More and more I crave the work of writers (and characters) who really like to think—and to think hard, those who make no excuses for their obsession with character and language and form, whose idea of plot (to paraphrase a popular criticism of Proust) is often just some man or woman turning over in bed. 
"Self-discovery is above all, writes Octavio Paz, "the realization that we are alone: it is the opening of an impalpable, transparent wall—that of our consciousness—between the world and ourselves." It is exactly this, this recognition of the fundamental loneliness of human existence, that sits at the heart of so much of my favorite fiction. In fact the kind of novels I most admire, those I read and reread, those I study some days like scripture, are often little more than the stories of a man or woman thinking, usually in isolation or grief. While I am no misanthrope, in fact every day more grateful for the people in my life, little is plainer (and perhaps more significant) to me than the fact that far and away the majority of my time here on earth is spent in silent communion with myself, with my own joys and sorrows, with my own fictions, plaints, and fears. Think about it: is there anything more quintessentially human than this private daily grinding we do, this Sisyphean sentence to think—and without respite, to live like monks, like nuns, within the confines of our own small heads?

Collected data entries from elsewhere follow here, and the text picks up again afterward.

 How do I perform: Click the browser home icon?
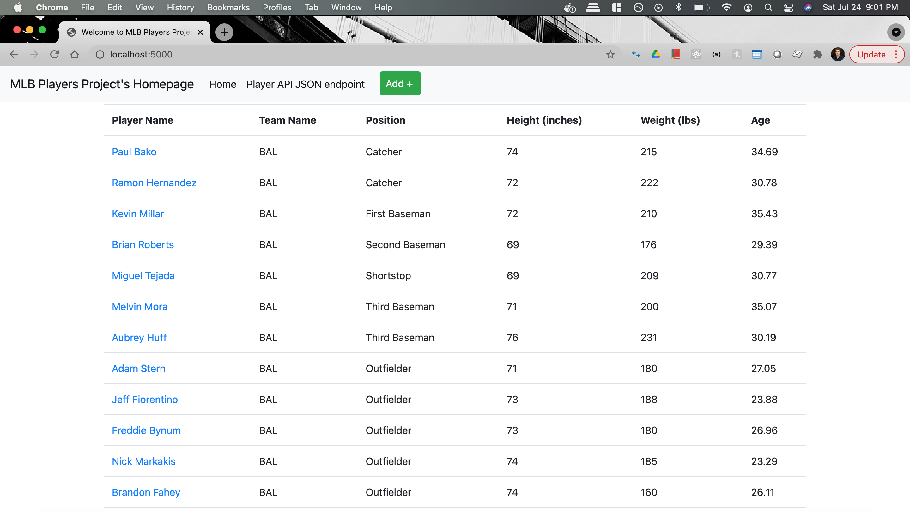click(74, 54)
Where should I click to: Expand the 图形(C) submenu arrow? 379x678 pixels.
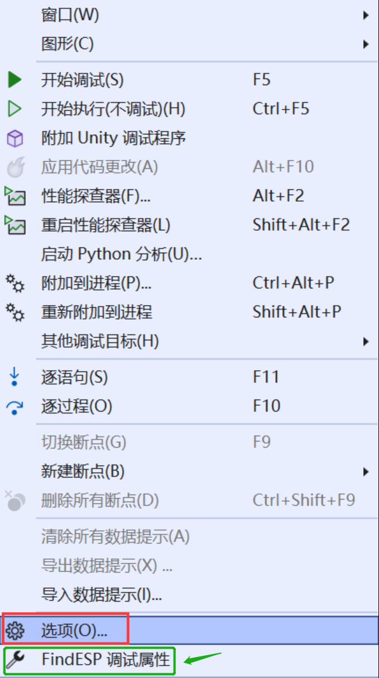pos(366,43)
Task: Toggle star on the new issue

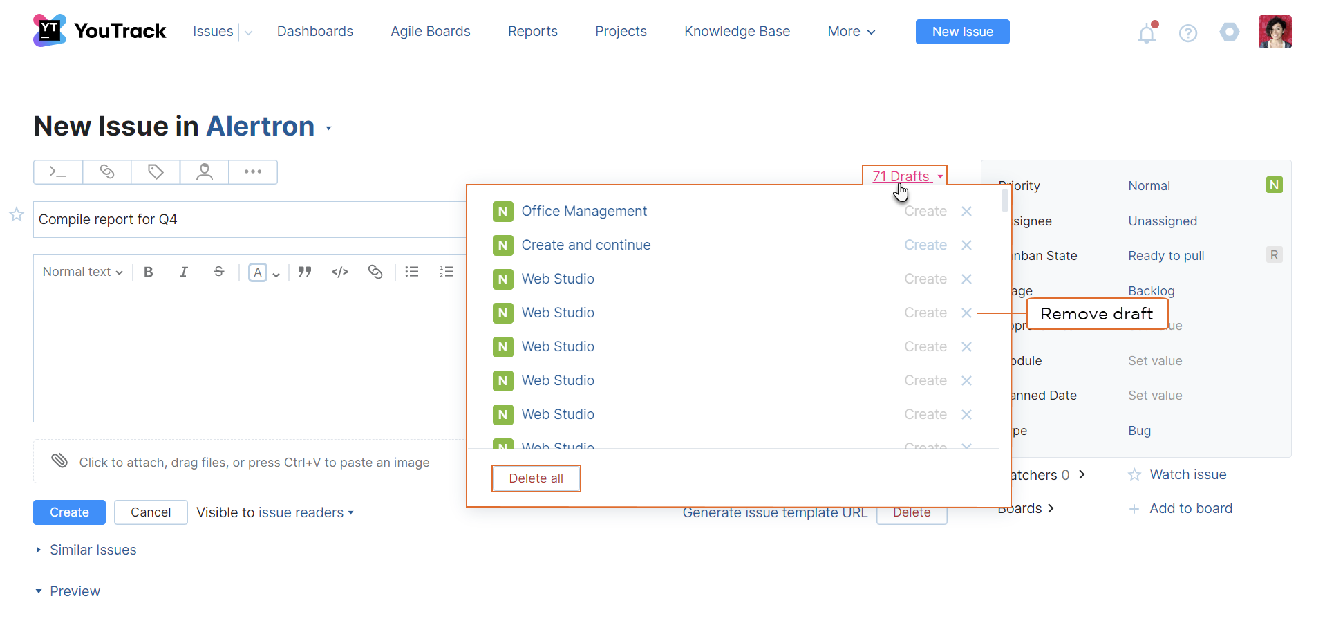Action: pyautogui.click(x=17, y=215)
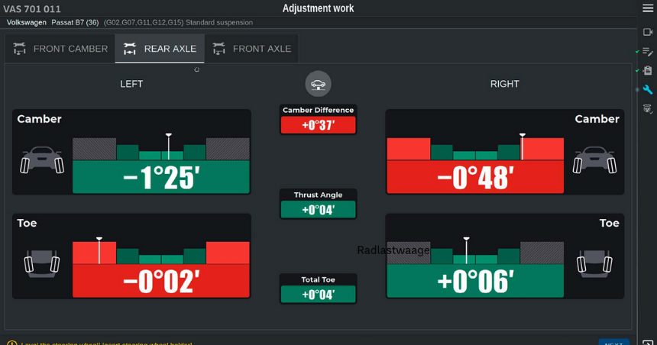Click the Thrust Angle +0°04' readout
The height and width of the screenshot is (345, 657).
point(319,210)
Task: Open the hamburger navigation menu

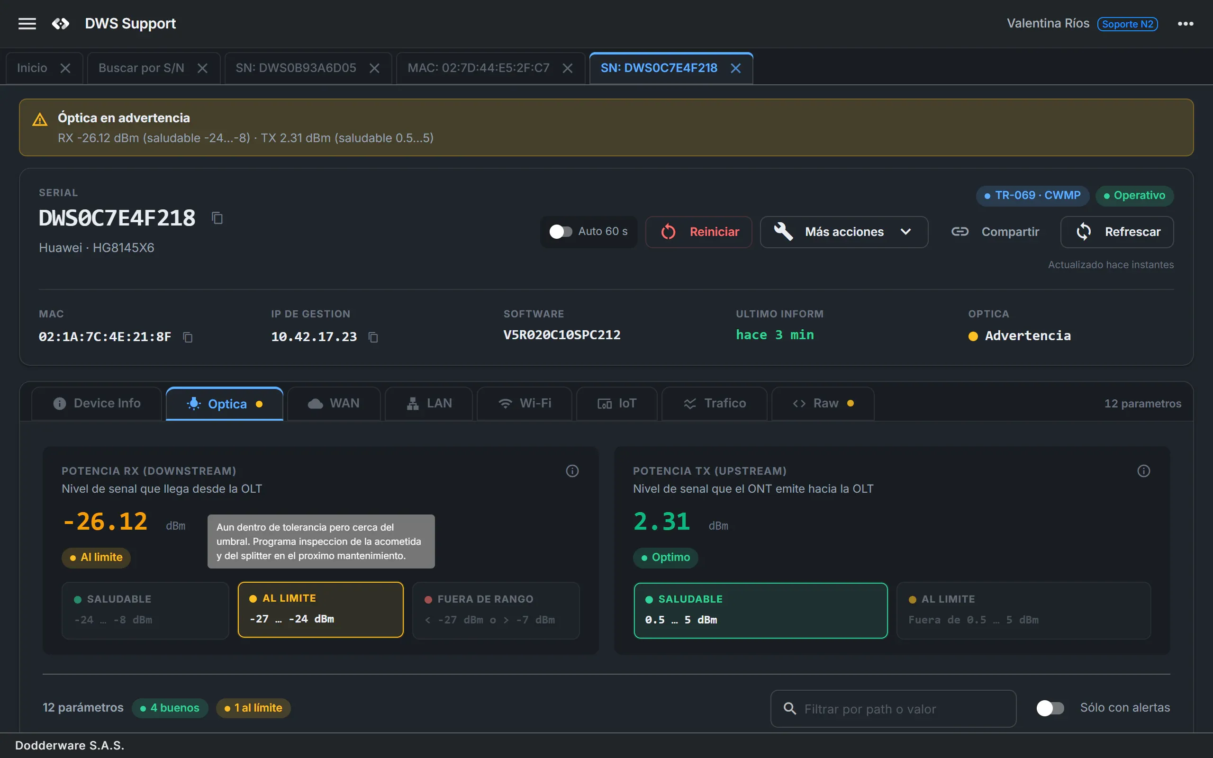Action: click(x=27, y=24)
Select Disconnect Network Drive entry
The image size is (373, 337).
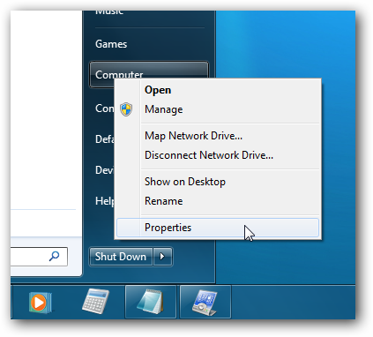[x=209, y=155]
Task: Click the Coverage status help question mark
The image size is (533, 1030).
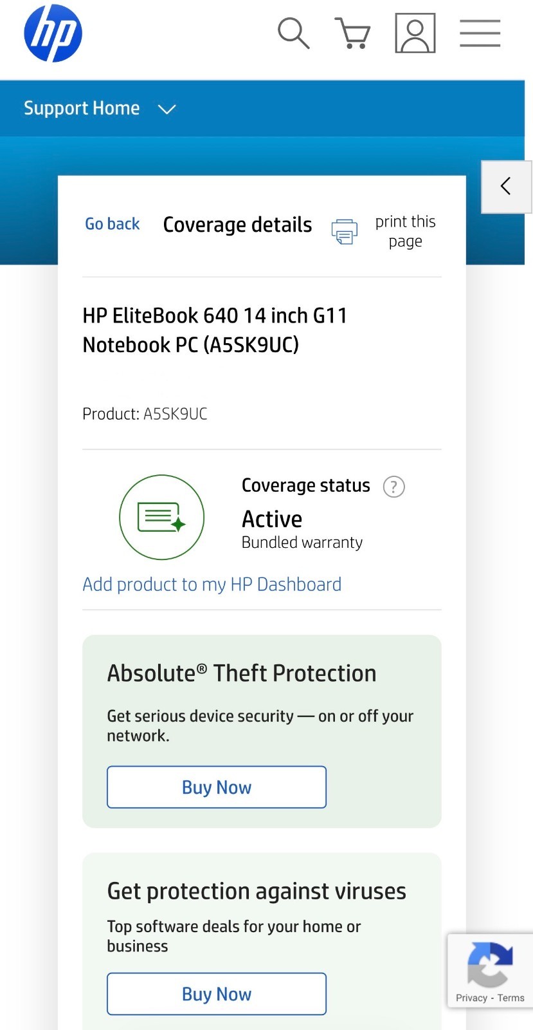Action: point(394,487)
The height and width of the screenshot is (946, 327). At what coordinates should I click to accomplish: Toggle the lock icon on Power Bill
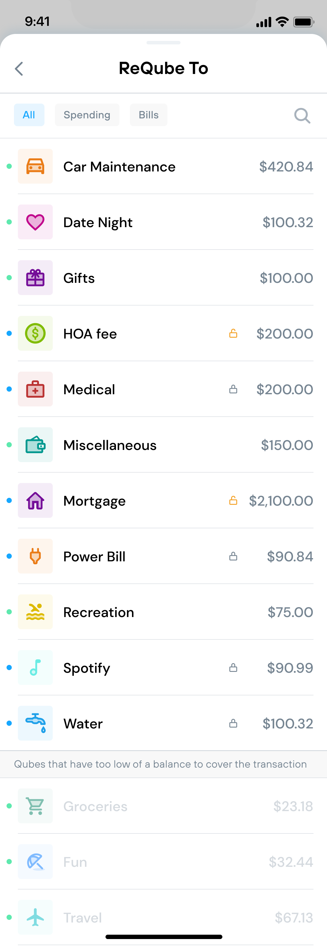pyautogui.click(x=233, y=556)
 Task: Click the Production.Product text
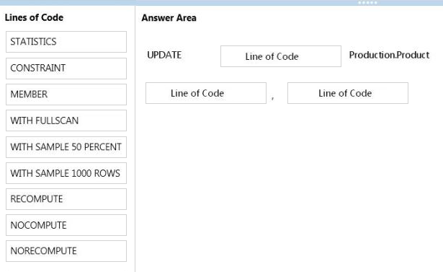tap(389, 55)
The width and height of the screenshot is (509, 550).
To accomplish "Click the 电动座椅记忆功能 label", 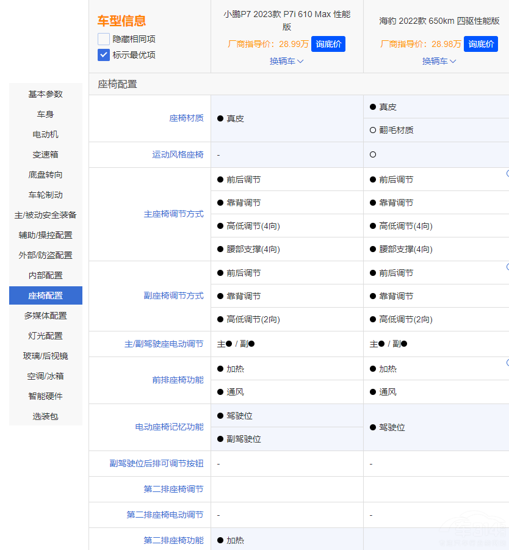I will 169,427.
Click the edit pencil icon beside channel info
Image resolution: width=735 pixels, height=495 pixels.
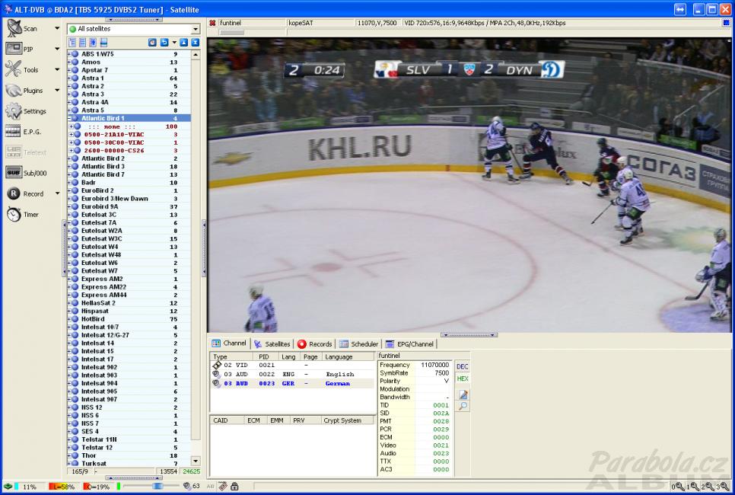(x=463, y=394)
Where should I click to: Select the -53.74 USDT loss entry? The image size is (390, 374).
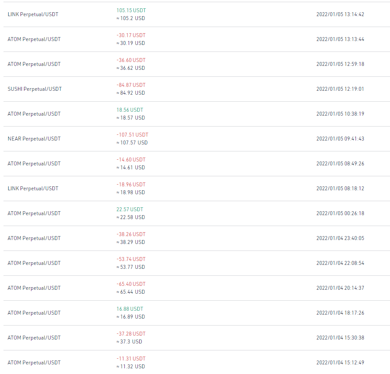point(131,259)
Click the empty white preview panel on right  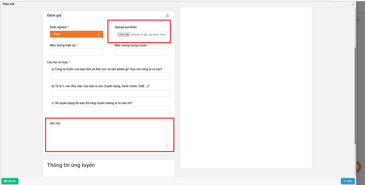pos(246,88)

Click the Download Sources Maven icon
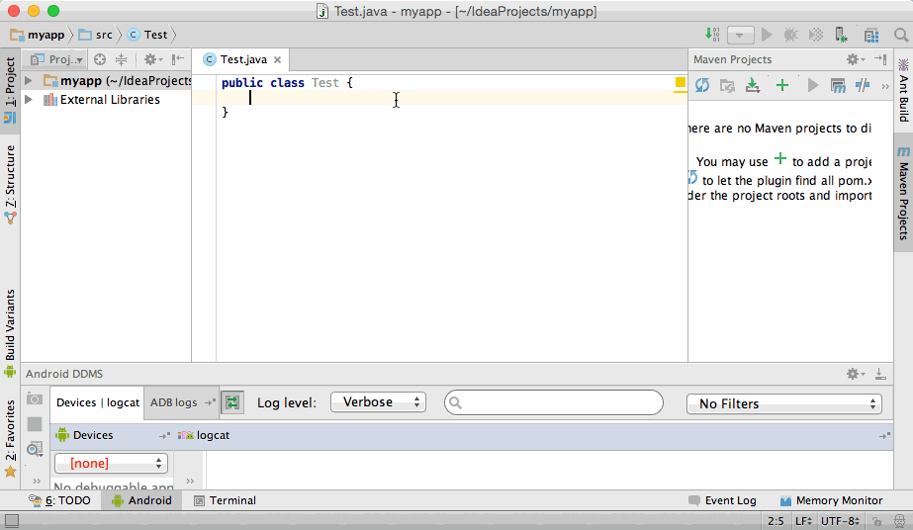(753, 86)
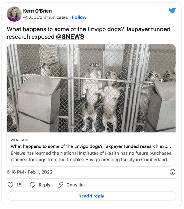This screenshot has width=184, height=209.
Task: Click the Kerri O'Brien display name
Action: coord(37,11)
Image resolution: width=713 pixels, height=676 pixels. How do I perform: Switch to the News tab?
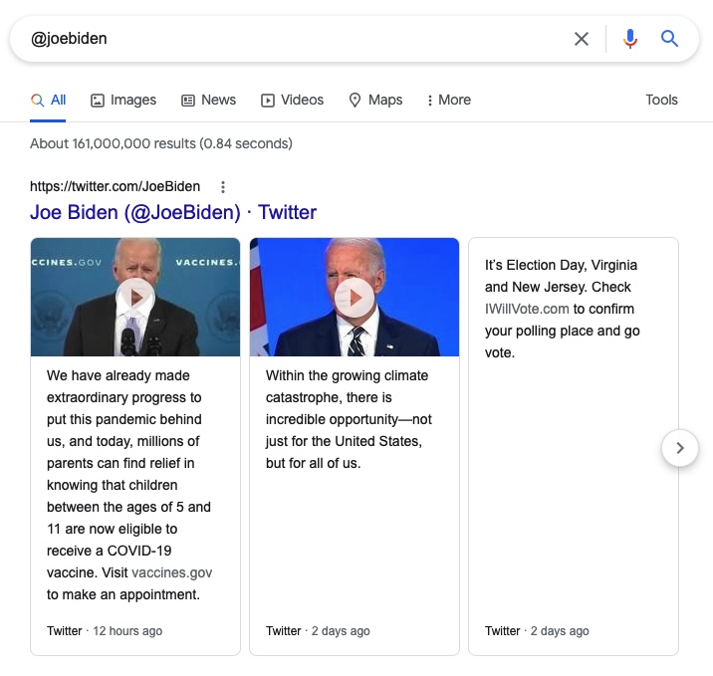(208, 100)
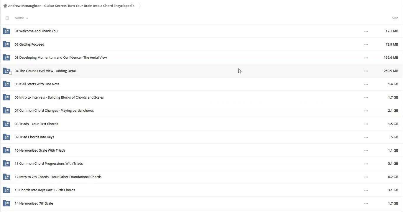This screenshot has width=403, height=212.
Task: Sort the list by the Name column
Action: coord(19,18)
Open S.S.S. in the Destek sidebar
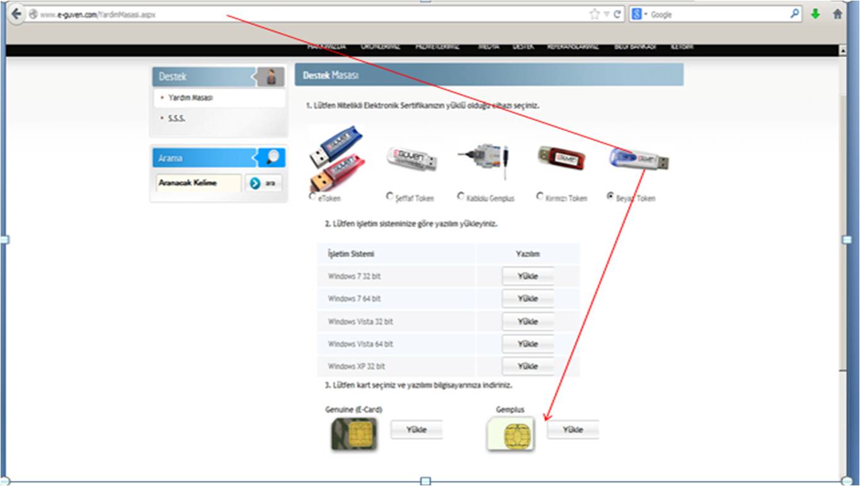860x486 pixels. pos(176,118)
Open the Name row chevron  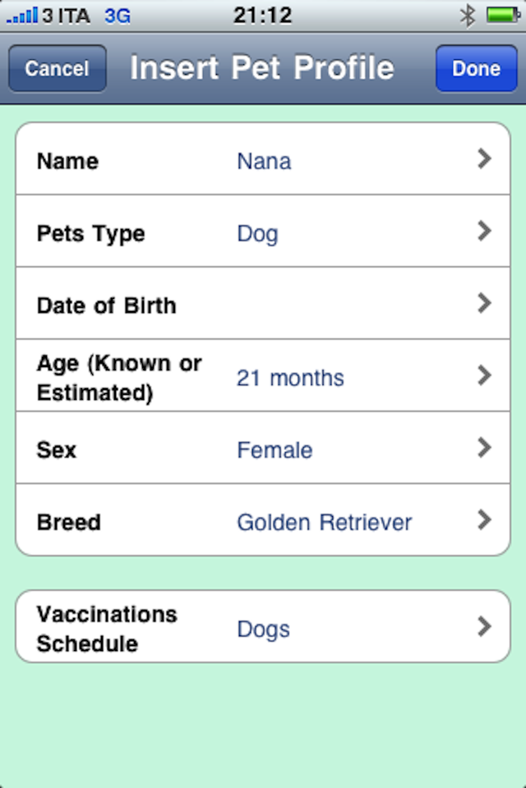point(484,159)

It is this painful, often reluctant solipsism that lies at the heart of so many of the greatest modern novels I’ve read, from (here comes a list, for those of you who are interested) those of Conrad, Woolf, Proust, Dosotevsky, Melville, Joyce, Kafka, Roth (Joseph), Goncharov, Musil, Forster, Faulkner, Fitzgerald, Svevo, and Mann to Pessoa, Lowry, Barnes, Cela, Ellison, Castellanos, Bellow, Qian, Saramago, Camus, Carpentier, Oe, Böll, Dorfman, Niwa, Voinovich, Manea, Ishiguro, Rushdie, Gordimer, Saghal, Jin, Brink, Malamud, Cortázar, Gao, McCarthy, Styron, Amado, Pamuk, Vargas Llosa, Jelinek, Klíma, Wright, Grossman, Mistry, Gombrowicz, Lispector, Morrison, Sabato, Silko, Pavese, Coetzee, Nabakov, Kahout, Olesha, Oz, Levi, Okri, Appelfeld, Platanov, Bernhard, Farah, Aksyonov, Fuentes, Bolaño, Ulitskaya, Emecheta, Sebald, Unsworth, Martin, Trevor, Kaniuk, Petry, Naipaul, Szabó, Hong, Chacel, Borges, Bowles, Yehoshua, Sōseki, Tišma, Walser, Ford, Head, Greene, Duffy, Abish, Cohen. Ghalem, Agnon, Baldwin, Handke, Ivo, Rulfo, Benet, Mahfouz, Ali, Megged, Murdoch, Hrabal, Novakovich, Bowen, Houllebecq, Ocampo, Zhang, Rodoreda, Asturias, Sábato, Soyinka, Müller, Fox, White, Adler, Vollmann, Ford, Lenz, Garcia Márquez, Platonov, Toer, Narayan, Schulze, Pekić, Carey, Wallace, Bedford, Ying, Nooteboom, Achebe, Arenas, Desai, Páral, Énard, Robbe-Grillet, Lamming, Kraznahorkai, Machado de Assis, and Gass. It is a condition, a syndrome, that also lies at the heart of Marías’s fine novel The Infatuations

Set in contemporary Madrid, The Infatuations explores, with elegant intelligence (and with more than a passing nod to the masterworks of Shakespeare, to Othello and Macbeth), the experience of a single woman, an editor in a local publishing house, named María Dolz who finds herself eavesdropping on the life of a handsome young couple near whom she sits each morning in her favorite café before work. At first just a passing fancy, of which she hardly thinks once she leaves the café, her interest in the couple takes a significant turn when one day they fail to appear, a disruption in the quiet, pensive routine of her life that is soon exacerbated by the news—detailed in all of the daily papers—that the man, the husband, was brutally murdered in an act of apparently random violence by a demented homeless man armed with a butterfly knife. From there the story  traces María’s growing, ultimately fateful obsession with the dead man’s wife, Luisa. Finely, eloquently told, the novel is at heart a metaphysical inquiry into the timeless issues of love and death, a catechism of betrayal and obsession and truth. It is wonderfully heady stuff.

Javier Marías has written thirteen novels, three story collections, and nineteen works of collected articles and essays. The Infatuations was translated by Margaret Jull Costa.